The NAIC, Kansas City, Mo., has put out a request for CMBS assessment proposals.

The financial crisis has spurred the NAIC to look for better ways to estimate how likely issuers of mortgage-backed securities are to default, how much the securities holders will end up recovering, and what the value of each security really is.

Insurers with domiciles in the United States have invested in about 7,500 CMBS, the NAIC estimates.

“The expected losses and resulting expected values will be determined using loan-level details and a principal loss model developed and maintained by the selected firm,” James Woody, a senior manager at the NAIC, writes in a letter introducing the request for proposal.

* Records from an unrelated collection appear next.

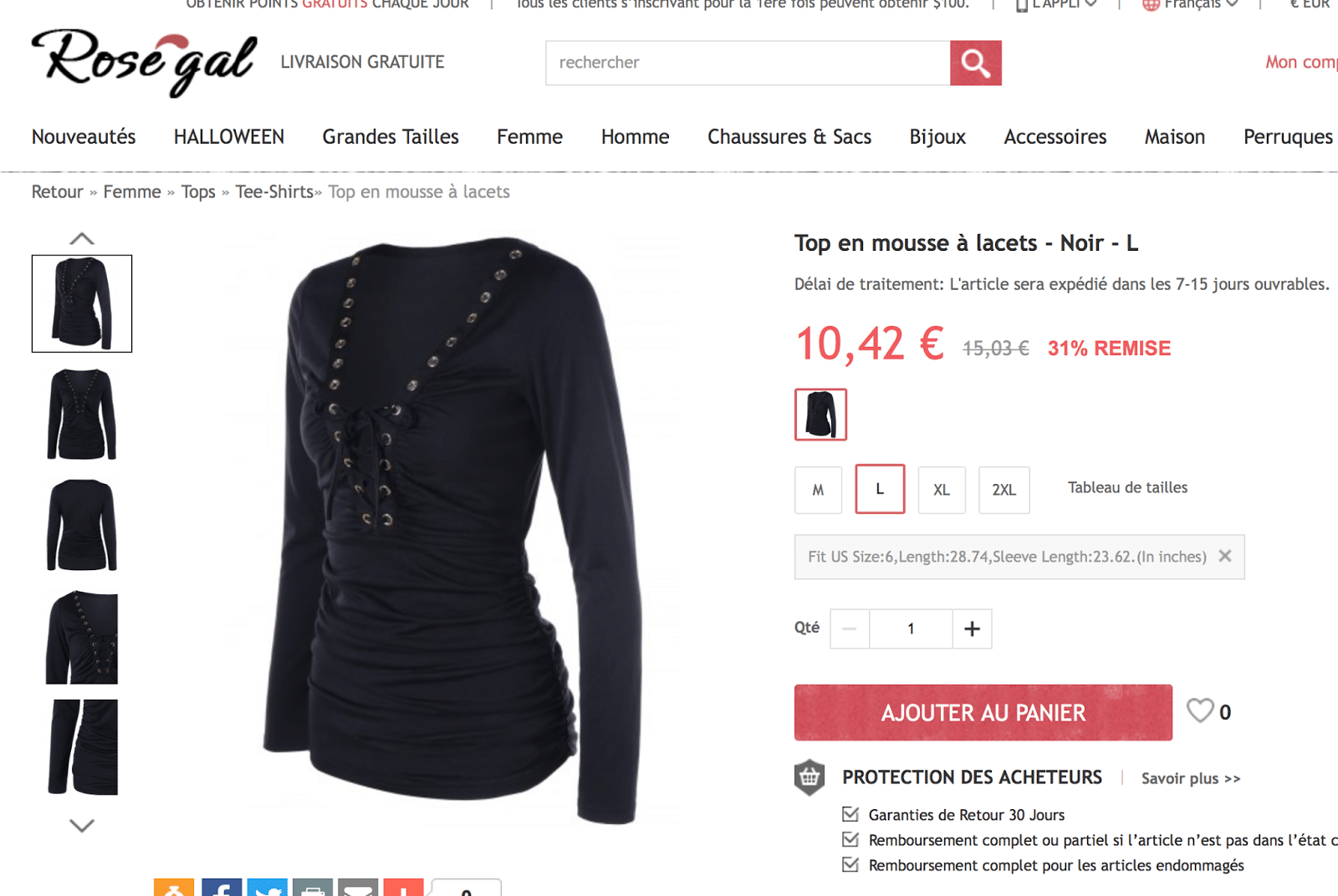Add item to wishlist with heart icon
Screen dimensions: 1338x896
(x=1200, y=710)
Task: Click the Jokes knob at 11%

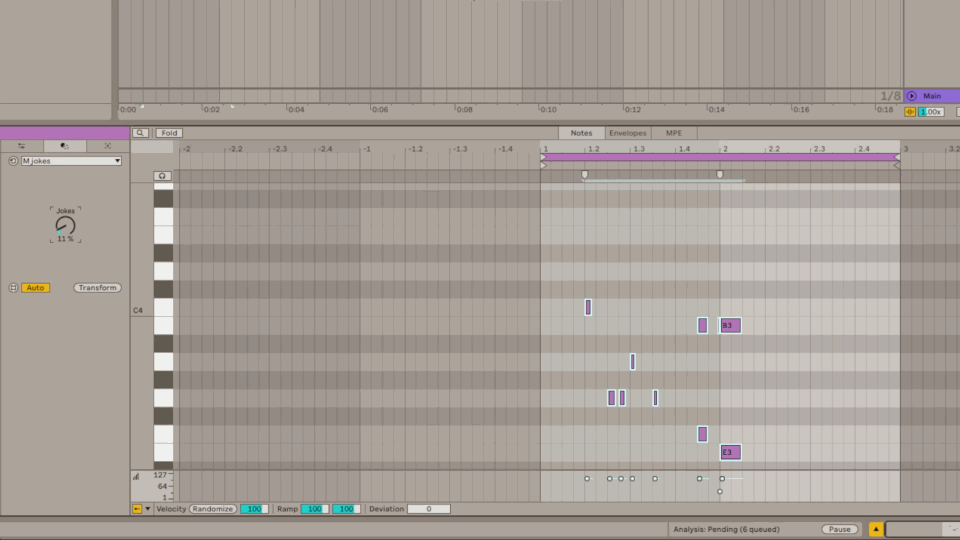Action: pyautogui.click(x=65, y=226)
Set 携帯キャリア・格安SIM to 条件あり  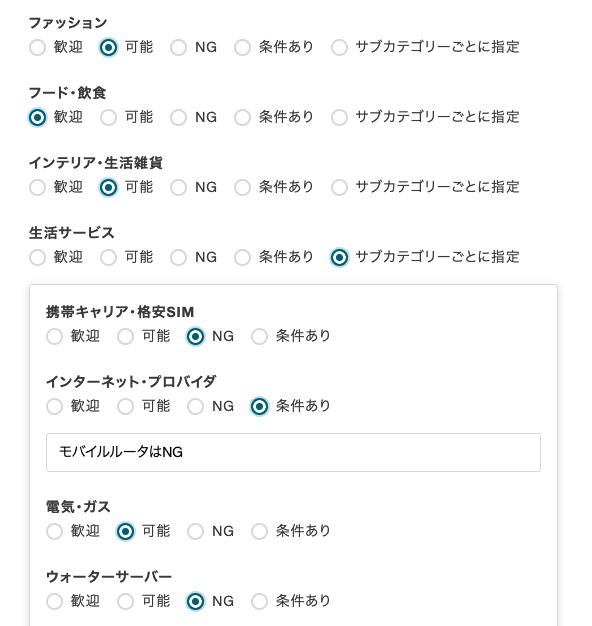(259, 336)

The NAIC will use the results of the modeling to assign designations to the CMBS, and insurers will use the designations when calculating the effects of specific CMBS on risk-based capital levels.

Applicants for the modeling job should be nationally recognized institutions with at least 5 years of experience with modeling and valuing CMBS and other complex structured securities, officials say.

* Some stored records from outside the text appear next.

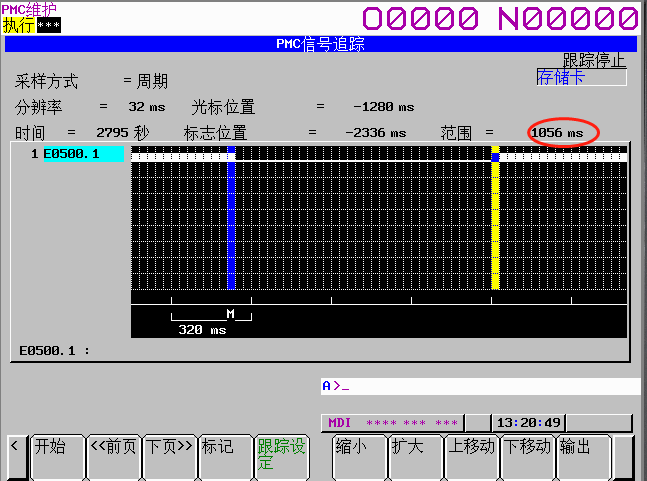Click the <<前页 previous page softkey
Viewport: 647px width, 481px height.
point(113,456)
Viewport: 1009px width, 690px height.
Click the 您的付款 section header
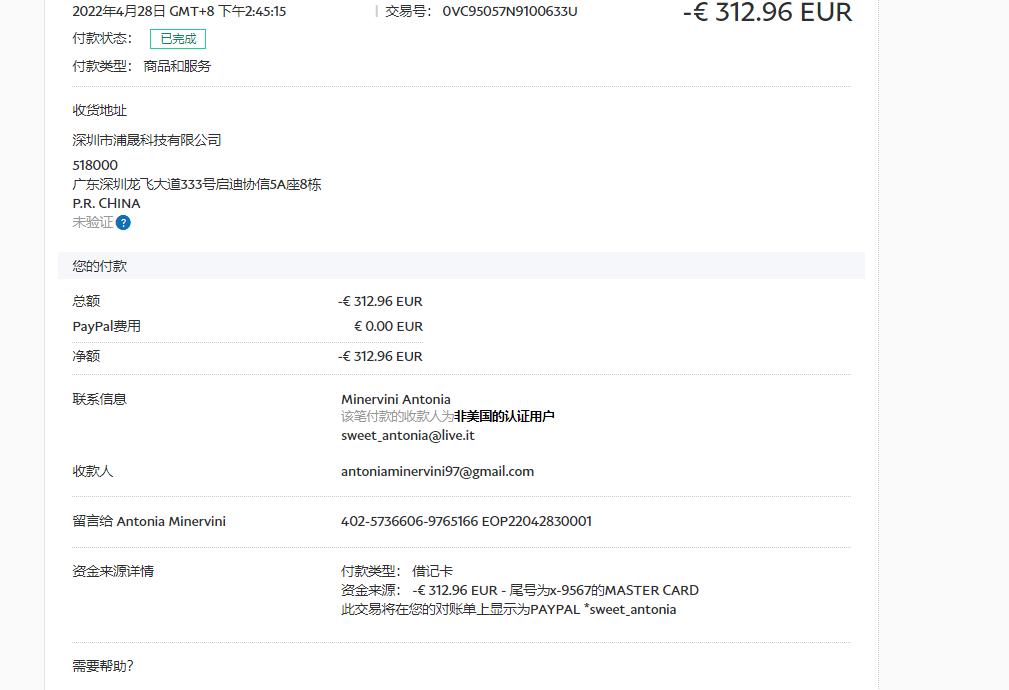pyautogui.click(x=100, y=266)
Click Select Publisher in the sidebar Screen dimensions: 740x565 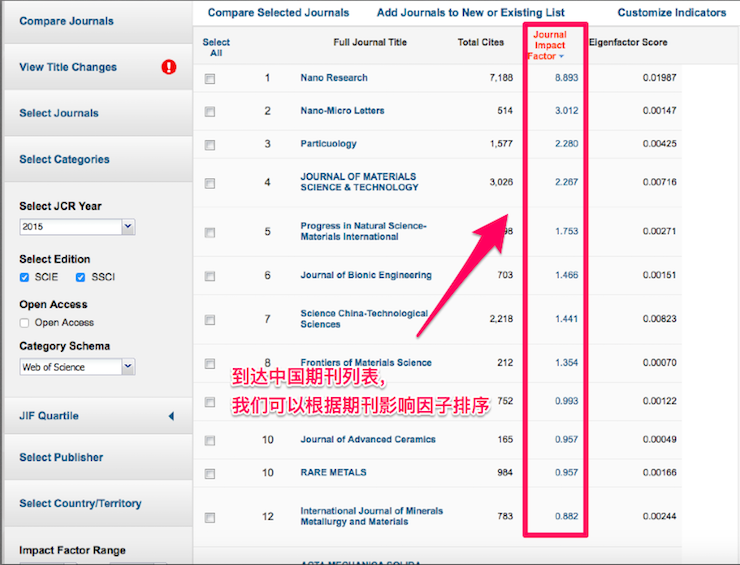61,457
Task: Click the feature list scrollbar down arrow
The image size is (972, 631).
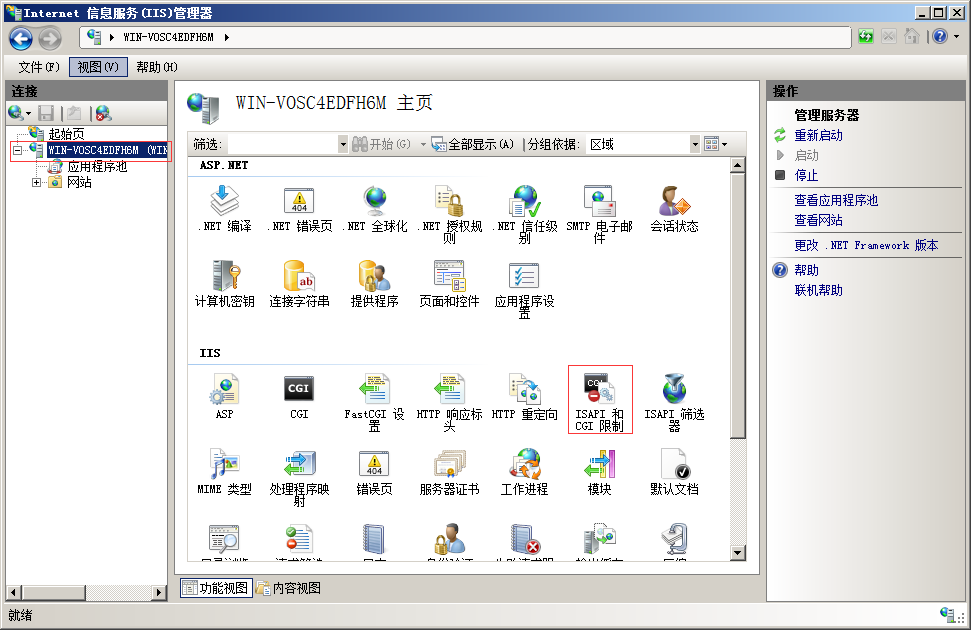Action: click(x=738, y=552)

The NAIC also wants applicants to have:

  • The capability to immediately assign qualified staff to the project and
    devote them on the project until it is completed.
  • A cash-flow waterfall engine and economic loss model that can be quickly
    modified and implemented to evaluate about 7,500 CMBS.
  • Access to loan-level details for CMBS.
  • The data processing capability required to generate valuations by
    early December.
  • Evidence of being financially sound.

Responses to the request for proposals are due Aug. 11.

The NAIC is holding a 1-hour teleconference for would-be bidders Aug. 4.